WHAT IS REQUIRED: The lines to be extracted run from the start of the listing through the line containing "Open the Bình"; copy them exactly and nothing else.

RECORDS SUPPLIED:

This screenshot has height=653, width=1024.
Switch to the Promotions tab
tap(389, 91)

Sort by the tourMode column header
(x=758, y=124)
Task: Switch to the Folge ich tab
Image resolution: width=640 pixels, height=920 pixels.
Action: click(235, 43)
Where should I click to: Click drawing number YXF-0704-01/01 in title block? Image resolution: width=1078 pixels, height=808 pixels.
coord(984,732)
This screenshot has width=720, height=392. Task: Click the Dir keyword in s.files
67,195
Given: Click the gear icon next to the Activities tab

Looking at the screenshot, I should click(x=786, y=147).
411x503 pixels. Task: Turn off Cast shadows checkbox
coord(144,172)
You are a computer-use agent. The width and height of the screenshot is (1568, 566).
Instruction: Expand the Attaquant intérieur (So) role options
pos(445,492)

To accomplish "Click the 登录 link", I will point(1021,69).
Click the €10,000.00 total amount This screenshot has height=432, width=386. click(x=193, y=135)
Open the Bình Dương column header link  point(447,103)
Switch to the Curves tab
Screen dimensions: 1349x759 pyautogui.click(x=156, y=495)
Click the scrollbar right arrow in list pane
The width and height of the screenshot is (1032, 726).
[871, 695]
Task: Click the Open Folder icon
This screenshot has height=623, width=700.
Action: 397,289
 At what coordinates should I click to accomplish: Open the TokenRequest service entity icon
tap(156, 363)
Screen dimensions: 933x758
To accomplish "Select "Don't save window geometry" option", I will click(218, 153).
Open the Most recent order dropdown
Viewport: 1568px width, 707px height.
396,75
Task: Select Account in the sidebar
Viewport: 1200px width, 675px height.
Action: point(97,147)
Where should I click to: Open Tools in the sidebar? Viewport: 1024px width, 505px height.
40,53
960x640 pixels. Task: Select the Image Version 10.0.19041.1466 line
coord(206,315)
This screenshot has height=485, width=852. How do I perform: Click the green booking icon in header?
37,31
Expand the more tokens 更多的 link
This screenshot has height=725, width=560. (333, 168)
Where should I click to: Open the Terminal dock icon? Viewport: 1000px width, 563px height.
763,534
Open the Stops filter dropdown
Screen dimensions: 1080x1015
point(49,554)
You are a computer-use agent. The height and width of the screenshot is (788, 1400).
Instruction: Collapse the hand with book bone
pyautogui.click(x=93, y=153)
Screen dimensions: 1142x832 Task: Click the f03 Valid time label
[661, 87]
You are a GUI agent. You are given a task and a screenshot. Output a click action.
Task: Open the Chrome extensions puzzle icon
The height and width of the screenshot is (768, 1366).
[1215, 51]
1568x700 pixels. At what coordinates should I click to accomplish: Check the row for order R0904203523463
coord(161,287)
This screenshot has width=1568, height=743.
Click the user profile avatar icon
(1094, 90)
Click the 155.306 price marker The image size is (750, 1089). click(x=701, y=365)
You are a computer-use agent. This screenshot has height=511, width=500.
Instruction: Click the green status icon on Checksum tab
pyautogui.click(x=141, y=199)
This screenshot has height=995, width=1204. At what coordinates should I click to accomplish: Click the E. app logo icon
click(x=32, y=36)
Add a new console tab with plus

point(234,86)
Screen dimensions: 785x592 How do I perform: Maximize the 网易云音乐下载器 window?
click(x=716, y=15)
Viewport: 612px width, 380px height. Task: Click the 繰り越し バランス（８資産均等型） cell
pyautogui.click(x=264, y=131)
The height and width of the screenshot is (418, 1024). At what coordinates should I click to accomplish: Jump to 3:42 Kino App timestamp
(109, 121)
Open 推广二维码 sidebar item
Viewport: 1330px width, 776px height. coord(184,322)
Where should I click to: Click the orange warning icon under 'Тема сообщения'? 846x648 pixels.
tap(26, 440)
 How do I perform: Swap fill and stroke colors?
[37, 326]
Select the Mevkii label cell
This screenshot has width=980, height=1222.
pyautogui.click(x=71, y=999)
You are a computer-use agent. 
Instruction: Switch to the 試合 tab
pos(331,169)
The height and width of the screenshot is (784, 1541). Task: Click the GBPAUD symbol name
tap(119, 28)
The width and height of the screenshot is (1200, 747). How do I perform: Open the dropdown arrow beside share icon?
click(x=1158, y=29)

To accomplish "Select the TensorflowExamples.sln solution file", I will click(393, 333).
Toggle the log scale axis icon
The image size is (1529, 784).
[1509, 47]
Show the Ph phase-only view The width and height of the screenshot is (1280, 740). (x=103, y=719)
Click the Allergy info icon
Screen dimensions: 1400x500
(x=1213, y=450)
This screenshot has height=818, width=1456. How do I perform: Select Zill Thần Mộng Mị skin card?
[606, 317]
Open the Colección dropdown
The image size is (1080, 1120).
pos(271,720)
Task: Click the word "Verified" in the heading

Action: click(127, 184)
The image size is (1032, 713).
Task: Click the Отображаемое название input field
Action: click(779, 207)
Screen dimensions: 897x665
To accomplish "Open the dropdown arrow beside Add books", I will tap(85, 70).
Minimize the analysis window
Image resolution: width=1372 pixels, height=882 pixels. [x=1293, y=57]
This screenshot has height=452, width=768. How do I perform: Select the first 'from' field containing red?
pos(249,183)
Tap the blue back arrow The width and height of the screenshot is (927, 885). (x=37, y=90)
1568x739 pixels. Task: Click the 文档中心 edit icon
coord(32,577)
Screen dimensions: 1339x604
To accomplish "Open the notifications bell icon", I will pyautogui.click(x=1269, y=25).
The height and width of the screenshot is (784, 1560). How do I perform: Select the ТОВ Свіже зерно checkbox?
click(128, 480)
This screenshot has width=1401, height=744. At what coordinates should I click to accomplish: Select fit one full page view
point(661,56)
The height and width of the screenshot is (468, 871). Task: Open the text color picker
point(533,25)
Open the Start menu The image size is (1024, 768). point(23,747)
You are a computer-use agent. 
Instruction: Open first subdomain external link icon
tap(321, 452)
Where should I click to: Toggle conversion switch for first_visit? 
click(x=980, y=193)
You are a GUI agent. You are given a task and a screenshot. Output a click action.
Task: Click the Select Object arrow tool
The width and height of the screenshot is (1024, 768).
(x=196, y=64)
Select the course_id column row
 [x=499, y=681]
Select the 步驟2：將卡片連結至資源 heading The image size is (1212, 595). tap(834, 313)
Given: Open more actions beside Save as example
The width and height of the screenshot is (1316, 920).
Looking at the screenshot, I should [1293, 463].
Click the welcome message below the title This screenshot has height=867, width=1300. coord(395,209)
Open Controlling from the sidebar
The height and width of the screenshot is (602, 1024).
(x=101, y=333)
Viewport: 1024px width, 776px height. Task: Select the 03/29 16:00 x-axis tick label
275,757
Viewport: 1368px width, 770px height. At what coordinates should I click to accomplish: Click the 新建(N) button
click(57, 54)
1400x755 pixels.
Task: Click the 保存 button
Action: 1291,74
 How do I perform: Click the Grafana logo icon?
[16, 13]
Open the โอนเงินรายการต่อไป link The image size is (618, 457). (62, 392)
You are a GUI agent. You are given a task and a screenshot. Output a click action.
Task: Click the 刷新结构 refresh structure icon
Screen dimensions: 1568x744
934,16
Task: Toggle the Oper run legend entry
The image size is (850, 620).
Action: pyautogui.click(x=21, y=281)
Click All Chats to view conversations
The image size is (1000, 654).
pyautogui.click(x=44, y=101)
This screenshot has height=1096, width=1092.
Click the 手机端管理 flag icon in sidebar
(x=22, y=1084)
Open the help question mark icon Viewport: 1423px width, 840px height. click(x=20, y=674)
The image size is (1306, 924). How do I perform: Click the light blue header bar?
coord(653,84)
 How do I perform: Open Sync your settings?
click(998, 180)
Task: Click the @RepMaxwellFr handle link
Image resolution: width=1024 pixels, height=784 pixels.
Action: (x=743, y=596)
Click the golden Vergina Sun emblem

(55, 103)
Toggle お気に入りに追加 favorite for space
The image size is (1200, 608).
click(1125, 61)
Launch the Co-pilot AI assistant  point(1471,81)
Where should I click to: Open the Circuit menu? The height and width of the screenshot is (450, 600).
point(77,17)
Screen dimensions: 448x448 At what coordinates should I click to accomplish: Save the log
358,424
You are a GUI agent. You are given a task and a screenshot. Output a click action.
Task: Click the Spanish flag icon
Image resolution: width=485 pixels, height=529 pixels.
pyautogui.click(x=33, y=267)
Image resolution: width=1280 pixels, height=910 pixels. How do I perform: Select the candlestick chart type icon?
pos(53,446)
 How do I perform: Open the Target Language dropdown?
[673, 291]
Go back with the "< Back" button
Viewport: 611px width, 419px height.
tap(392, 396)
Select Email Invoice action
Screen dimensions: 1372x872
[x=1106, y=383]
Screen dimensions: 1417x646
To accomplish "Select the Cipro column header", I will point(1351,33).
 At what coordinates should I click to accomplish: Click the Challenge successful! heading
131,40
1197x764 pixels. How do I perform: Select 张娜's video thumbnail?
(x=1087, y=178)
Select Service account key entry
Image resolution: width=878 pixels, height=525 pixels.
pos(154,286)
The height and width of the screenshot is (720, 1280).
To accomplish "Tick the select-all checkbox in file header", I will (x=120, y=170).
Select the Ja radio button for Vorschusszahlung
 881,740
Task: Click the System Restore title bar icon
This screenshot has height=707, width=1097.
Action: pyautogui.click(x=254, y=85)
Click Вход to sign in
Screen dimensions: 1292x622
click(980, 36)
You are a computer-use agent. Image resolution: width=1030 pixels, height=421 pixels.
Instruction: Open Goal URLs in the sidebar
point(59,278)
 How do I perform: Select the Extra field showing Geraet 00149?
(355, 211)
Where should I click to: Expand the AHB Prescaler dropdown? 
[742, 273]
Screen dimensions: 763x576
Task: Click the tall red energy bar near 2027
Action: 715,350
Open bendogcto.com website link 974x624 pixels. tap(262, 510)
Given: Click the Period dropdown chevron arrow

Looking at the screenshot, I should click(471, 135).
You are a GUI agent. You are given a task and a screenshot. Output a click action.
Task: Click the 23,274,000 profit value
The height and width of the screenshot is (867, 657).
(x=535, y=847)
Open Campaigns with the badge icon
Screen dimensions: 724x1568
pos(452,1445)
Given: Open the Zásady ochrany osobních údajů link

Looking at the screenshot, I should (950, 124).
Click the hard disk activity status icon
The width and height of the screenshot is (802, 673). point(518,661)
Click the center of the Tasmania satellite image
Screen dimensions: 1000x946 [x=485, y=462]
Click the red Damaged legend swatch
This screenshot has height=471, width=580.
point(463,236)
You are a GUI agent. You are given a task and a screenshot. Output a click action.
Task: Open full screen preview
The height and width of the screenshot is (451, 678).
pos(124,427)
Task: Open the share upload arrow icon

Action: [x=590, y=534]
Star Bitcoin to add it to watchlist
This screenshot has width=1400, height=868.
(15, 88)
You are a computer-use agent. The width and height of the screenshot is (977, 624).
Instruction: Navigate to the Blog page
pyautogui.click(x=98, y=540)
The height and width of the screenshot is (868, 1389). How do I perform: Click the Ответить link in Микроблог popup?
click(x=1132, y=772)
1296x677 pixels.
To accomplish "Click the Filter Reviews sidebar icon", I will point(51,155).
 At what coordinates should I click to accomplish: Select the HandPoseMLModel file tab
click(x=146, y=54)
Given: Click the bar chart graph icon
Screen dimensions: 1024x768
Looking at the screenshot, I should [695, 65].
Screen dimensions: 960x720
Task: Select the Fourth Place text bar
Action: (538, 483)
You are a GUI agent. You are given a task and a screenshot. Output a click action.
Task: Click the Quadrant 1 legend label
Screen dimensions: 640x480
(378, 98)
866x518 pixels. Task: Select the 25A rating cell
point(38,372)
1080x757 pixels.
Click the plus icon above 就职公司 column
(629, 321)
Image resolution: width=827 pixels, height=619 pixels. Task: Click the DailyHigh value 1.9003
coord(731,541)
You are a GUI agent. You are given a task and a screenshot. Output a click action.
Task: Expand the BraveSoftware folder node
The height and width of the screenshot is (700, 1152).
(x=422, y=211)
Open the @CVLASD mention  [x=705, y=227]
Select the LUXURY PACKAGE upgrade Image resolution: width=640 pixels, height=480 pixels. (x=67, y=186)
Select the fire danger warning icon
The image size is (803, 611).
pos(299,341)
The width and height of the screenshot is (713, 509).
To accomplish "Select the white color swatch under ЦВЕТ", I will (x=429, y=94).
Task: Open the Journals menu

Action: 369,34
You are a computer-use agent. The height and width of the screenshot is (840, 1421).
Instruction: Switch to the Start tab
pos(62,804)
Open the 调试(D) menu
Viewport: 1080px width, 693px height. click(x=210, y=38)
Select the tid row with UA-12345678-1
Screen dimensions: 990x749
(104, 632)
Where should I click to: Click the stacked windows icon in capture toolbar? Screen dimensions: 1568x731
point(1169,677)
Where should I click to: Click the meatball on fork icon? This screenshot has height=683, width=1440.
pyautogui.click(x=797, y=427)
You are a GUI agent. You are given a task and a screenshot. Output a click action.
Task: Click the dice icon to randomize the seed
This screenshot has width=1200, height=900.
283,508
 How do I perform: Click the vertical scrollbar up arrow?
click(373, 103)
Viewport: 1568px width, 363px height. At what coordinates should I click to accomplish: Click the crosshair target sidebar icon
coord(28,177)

SOLVED PROBLEM:
This screenshot has height=653, width=1024.
Switch to the Promotions tab
tap(389, 91)

Sort by the tourMode column header
(x=758, y=124)
Task: Switch to the Folge ich tab
Image resolution: width=640 pixels, height=920 pixels.
Action: click(235, 43)
Where should I click to: Click drawing number YXF-0704-01/01 in title block? Image resolution: width=1078 pixels, height=808 pixels.
coord(984,732)
This screenshot has width=720, height=392. Task: Click the Dir keyword in s.files
67,195
Given: Click the gear icon next to the Activities tab

Looking at the screenshot, I should click(x=786, y=147).
411x503 pixels. Task: Turn off Cast shadows checkbox
coord(144,172)
You are a computer-use agent. The width and height of the screenshot is (1568, 566).
Instruction: Expand the Attaquant intérieur (So) role options
pos(445,492)

To accomplish "Click the 登录 link", I will point(1021,69).
Click the €10,000.00 total amount This screenshot has height=432, width=386. click(x=193, y=135)
Open the Bình Dương column header link  point(447,103)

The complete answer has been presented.